**Directions**
a) In the filter media forum thread below, extract everything from "The 22XX classic" down to "(Feb 13, 2014)".
b) In the filter media forum thread below, what kind of biomedia did Eheim switch to after moving away from a design resembling Seachem Matrix?

Did you guys watch the whole video? He puts what is essentially Ehfimech (ceramic rings) in the bottom of the filter before the coarse sponge.


----------



## Deeda (Oct 12, 2012)

I watched the entire video and I do agree that the preferred method is to trap any debris before it reaches the bio-media.

The problem I have with the video that pablo111 linked to is the video creator seems to assume that the ceramic tubes (Ehfi Mech) is bio-media when in fact it is not, it is the first coarse media and it's purpose is to trap large debris and disperse the water flow prior to the next stage of filtration, as noted by skurj's comment.

I have the same filter that is in the video and I have the media stacked exactly the way it is recommended in the manual. I do find that a lot of the large debris does accumulate in the space below the bottom media tray (as well as occasional fry) so I'm satisfied with the way the filter operates.

Now, back to the OP's original question. The pic he/she shows is the correct media stacking placement using Eheim media. If you are substituting another brand of media, just make sure the mechanical media is located in the lower section(s) of the filter and the bio-media in the upper section of the filter.


----------



## pablo111 (Dec 10, 2013)

The 22XX classic filters are designed to have water flow through them in a certain way. If you change the pattern (rings, mechanical, bio) or the media type you won't get optimal flow. Eheim's biomedia used to look like Seachem Matrix but they changed it to a spherical media that lets water travel around it evenly and efficiently. I think only Eheim media should be used with the classic filters.


----------



## jeffkro (Feb 13, 2014)

Yeah, I'm building a seachem matrix air operated filter for my 20 gal quarantine tank.


----------

**Data**
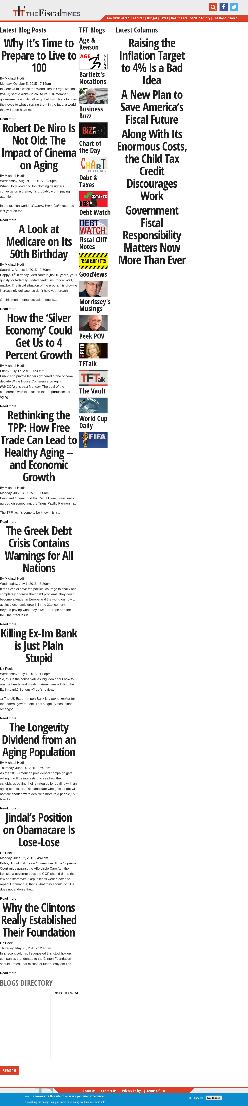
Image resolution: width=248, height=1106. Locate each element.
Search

**Full answers**
a)
The 22XX classic filters are designed to have water flow through them in a certain way. If you change the pattern (rings, mechanical, bio) or the media type you won't get optimal flow. Eheim's biomedia used to look like Seachem Matrix but they changed it to a spherical media that lets water travel around it evenly and efficiently. I think only Eheim media should be used with the classic filters.


----------



## jeffkro (Feb 13, 2014)

b) Eheim switched to a spherical media that lets water travel around it evenly and efficiently.